Extracted data:
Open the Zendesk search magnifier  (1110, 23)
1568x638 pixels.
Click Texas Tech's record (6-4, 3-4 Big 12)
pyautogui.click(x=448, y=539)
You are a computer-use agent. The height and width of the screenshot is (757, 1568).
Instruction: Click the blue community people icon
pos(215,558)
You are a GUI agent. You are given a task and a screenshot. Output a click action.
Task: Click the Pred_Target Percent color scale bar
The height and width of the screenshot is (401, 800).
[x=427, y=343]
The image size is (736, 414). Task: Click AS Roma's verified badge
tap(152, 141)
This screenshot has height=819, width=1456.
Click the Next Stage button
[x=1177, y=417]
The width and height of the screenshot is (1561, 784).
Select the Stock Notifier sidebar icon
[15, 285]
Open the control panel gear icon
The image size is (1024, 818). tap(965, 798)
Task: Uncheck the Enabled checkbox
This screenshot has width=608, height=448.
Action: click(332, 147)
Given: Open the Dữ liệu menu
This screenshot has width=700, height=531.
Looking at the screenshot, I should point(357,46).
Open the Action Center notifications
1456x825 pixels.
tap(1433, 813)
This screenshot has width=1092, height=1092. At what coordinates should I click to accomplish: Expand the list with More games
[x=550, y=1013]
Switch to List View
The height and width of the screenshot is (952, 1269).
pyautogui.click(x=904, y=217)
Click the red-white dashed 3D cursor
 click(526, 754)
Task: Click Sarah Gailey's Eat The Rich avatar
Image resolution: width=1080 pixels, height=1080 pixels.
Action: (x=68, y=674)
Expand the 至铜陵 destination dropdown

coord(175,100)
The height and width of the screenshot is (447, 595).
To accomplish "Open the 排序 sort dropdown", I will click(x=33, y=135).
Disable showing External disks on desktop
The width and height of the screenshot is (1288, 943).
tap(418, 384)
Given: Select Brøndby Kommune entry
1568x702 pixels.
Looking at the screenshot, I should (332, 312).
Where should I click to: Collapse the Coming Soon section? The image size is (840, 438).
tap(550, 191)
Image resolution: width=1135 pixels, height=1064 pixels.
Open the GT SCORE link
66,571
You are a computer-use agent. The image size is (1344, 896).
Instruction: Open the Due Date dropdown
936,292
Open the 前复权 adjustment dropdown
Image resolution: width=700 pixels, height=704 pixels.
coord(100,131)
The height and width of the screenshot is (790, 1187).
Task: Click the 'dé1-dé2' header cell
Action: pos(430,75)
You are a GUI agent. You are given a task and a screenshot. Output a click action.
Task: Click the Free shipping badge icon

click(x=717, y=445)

Short exercise:
Copy out all of the entries above, substituting "drop-down list" for each occurrence of "dropdown" and leaving everything else unchanged.

Final result:
Open the Zendesk search magnifier  (1110, 23)
1568x638 pixels.
Click Texas Tech's record (6-4, 3-4 Big 12)
pyautogui.click(x=448, y=539)
You are a computer-use agent. The height and width of the screenshot is (757, 1568).
Instruction: Click the blue community people icon
pos(215,558)
You are a GUI agent. You are given a task and a screenshot. Output a click action.
Task: Click the Pred_Target Percent color scale bar
The height and width of the screenshot is (401, 800).
[x=427, y=343]
The image size is (736, 414). Task: Click AS Roma's verified badge
tap(152, 141)
This screenshot has height=819, width=1456.
Click the Next Stage button
[x=1177, y=417]
The width and height of the screenshot is (1561, 784).
Select the Stock Notifier sidebar icon
[15, 285]
Open the control panel gear icon
The image size is (1024, 818). tap(965, 798)
Task: Uncheck the Enabled checkbox
This screenshot has width=608, height=448.
Action: click(332, 147)
Given: Open the Dữ liệu menu
This screenshot has width=700, height=531.
Looking at the screenshot, I should point(357,46).
Open the Action Center notifications
1456x825 pixels.
tap(1433, 813)
This screenshot has width=1092, height=1092. At what coordinates should I click to accomplish: Expand the list with More games
[x=550, y=1013]
Switch to List View
The height and width of the screenshot is (952, 1269).
pyautogui.click(x=904, y=217)
Click the red-white dashed 3D cursor
 click(526, 754)
Task: Click Sarah Gailey's Eat The Rich avatar
Image resolution: width=1080 pixels, height=1080 pixels.
Action: (x=68, y=674)
Expand the 至铜陵 destination drop-down list

coord(175,100)
The height and width of the screenshot is (447, 595).
To accomplish "Open the 排序 sort drop-down list", I will click(x=33, y=135).
Disable showing External disks on desktop
The width and height of the screenshot is (1288, 943).
tap(418, 384)
Given: Select Brøndby Kommune entry
1568x702 pixels.
Looking at the screenshot, I should (332, 312).
Where should I click to: Collapse the Coming Soon section? The image size is (840, 438).
tap(550, 191)
Image resolution: width=1135 pixels, height=1064 pixels.
Open the GT SCORE link
66,571
You are a computer-use agent. The image size is (1344, 896).
Instruction: Open the Due Date drop-down list
936,292
Open the 前复权 adjustment drop-down list
Image resolution: width=700 pixels, height=704 pixels.
coord(100,131)
The height and width of the screenshot is (790, 1187).
Task: Click the 'dé1-dé2' header cell
Action: pos(430,75)
You are a GUI agent. You are given a task and a screenshot. Output a click action.
Task: Click the Free shipping badge icon

click(x=717, y=445)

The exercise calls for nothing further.